IMPORTant Statistics: The Value of Value-Added Metrics
My regular readers are aware that I am deeply irritated by what I see as a sort of New Orientalism creeping into discourse regarding the rise of East Asia as the center of global economic power. But even a stopped (and paranoid) clock can be right twice a day, and Eamonn Fingleton is right that the metrics used to measure current accounts is deeply flawed. The traditional measure of current accounts, where say an iPhone is considered to be produced entirely in China, badly distorts how trade and production happens in the modern world.
Global trade means global supply chains.
Anything manufactured that’s more than a plastic widget these days has components sourced from around the world. This is particularly true of complex, high-tech goods such as phones, computers, cars and airplanes. The Boeing 787 Dreamliner has components built in the US, Canada, Australia, Japan, South Korea and the European Union.

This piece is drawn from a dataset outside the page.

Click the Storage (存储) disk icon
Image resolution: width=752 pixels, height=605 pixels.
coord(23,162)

Yet traditional trade metrics have not kept up with this change. We still measure trade relationships as if a single country produces any product sold between borders. Current accounts measurements count the full value of an object as it passes a border, resulting in a substantial problem of double-counting in the global economy, while distorting the trade picture between two countries.
The solution has been the development of a new generation of trade statistics referred to as trade in value-added. The OECD has a fantastic site which describes the idea, but in short the new metric is intended to measure the value to a product added by the economic activity in that country alone. So for example if a Boeing 787 were sold to Singapore, the US trade in value-added would be the final sale price of the 787, subtracted by the value of components and materials produced outside the US.

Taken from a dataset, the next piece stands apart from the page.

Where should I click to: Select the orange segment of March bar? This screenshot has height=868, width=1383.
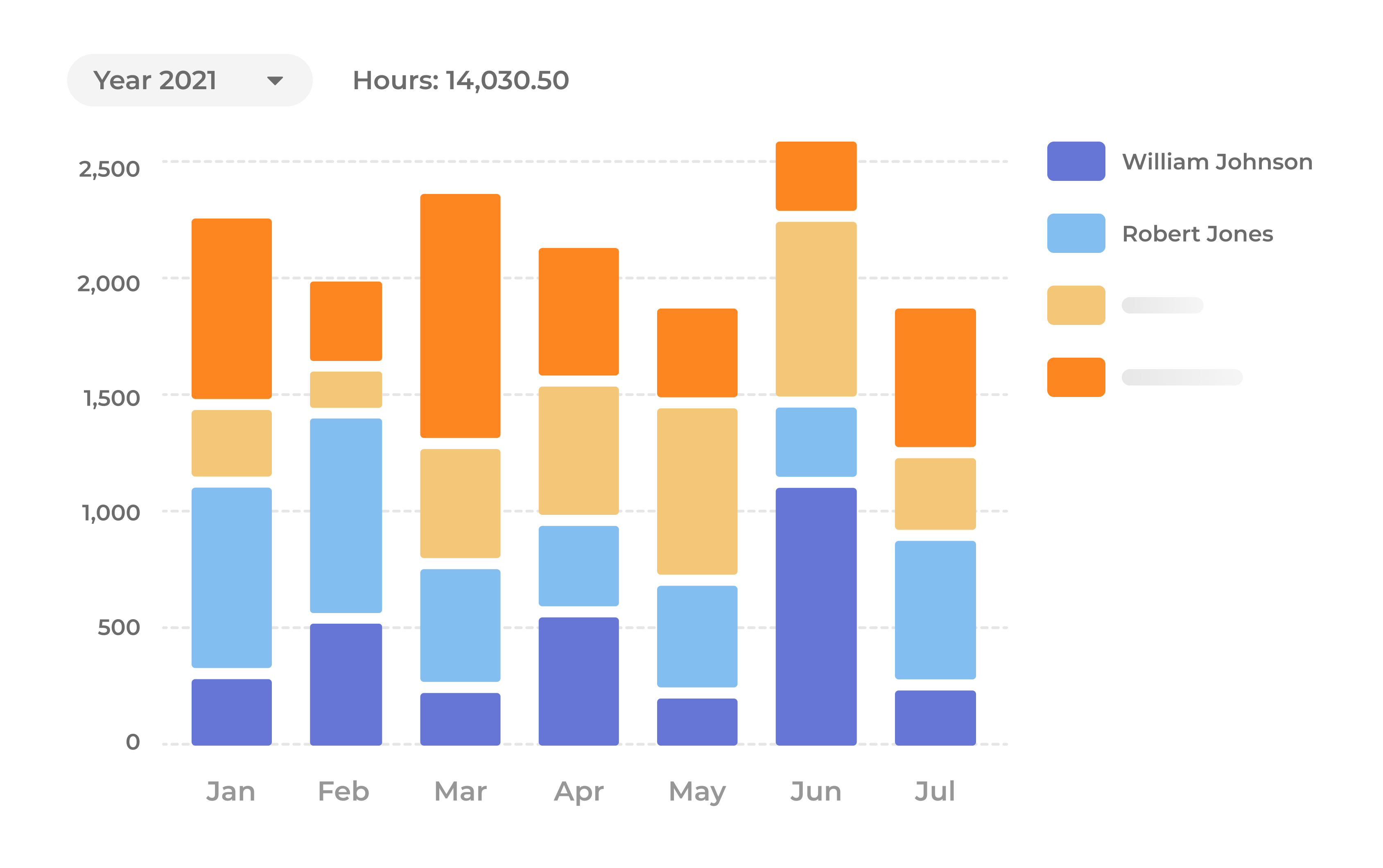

Robert Johnson and Guillermo Noguera demonstrate the importance of this development in an excellent column at Vox. According to them, traditional measurements of trade balances overstate the strength of countries with final assembly plants. In their column they point out that if the US trade with China were calculated in trade in value-added terms, the bilateral trade deficit would be nearly 40% smaller. (Johnson and Noguera have done a substantial amount of work in determining the amount of trade fragmentation, and you can read a full paper where they go into detail of the longitudinal effects of this over 40 years here.)
Why is this important?
Well for many years the rhetorical basis of US trade policy has been about current accounts. Whether or not the US has a trade deficit or a trade surplus, the desirability of such a surplus or deficit and how governments policies might influence the flow of jobs that would impact the gross trade balance has been a fixture in American political discussions since the rise of Japan in the 70s and 80s. It has created an environment where trade deficits are routinely regarded as a minus, with good economic nationalists expected to find ways to reduce the trade deficit with other countries.

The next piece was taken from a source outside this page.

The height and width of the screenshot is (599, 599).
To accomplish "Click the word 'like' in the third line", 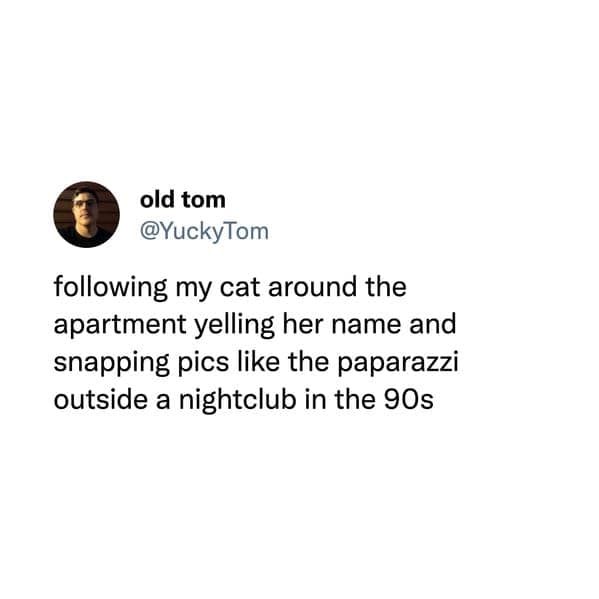I will point(259,361).
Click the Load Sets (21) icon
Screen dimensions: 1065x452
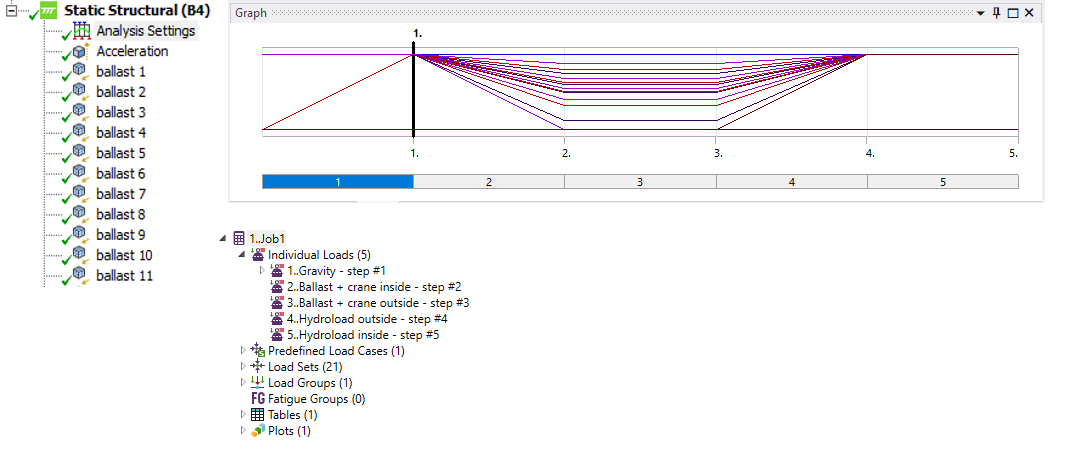(x=257, y=367)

Witness the conversation about China and trade. The ubiquity of the “made in China” iPhone and iPad, and their phenomenal success have helped spawn a new round of discussions about the place of economic competition, the rules of international trade and the desirability of manufacturing jobs.
In the second Presidential debate Mitt Romney advocated the traditional economic nationalism with a desire to bring assembly jobs to the US, while the President stated that the jobs were of a low-skill, low-pay variety that would not return to the US.
Who had the better of the exchange depends on how you measure trade balances.
Traditional trade metrics would measure the value of each iPhone imported, then subtract the total sum of the phones from the US’s balance of trade and add it to China’s. Under this metric, the trade-imbalance caused by the iPhone alone in 2009 accounted for $1.9 billion. This would suggest that having the assembly lines of the iPhone in China is a net plus for Chinese workers, and a net minus for American ones.
A working paper by Yuqing Xing and Neal Detert from the Asian Development Bank Institute, however, casts some doubt on this conclusion.
In the paper Xing and Detert determine the manufacturing price of the iPhone ($179) then go through the wholesale values of each of its constituent components to determine how much value was added by the Chinese assembly plants. Their conclusion was rather startling. Only $6.50 out of every $179 (or 3.6%) were added by the assembly lines in China. In fact, US companies provided $11 of the value in terms of components, meaning that China had to import an additional $3.50 worth of components from the US than it made in assembling a phone. While small, this would mean that on the basis of total value-added, China would have a net deficit in terms of value in terms of iPhone production.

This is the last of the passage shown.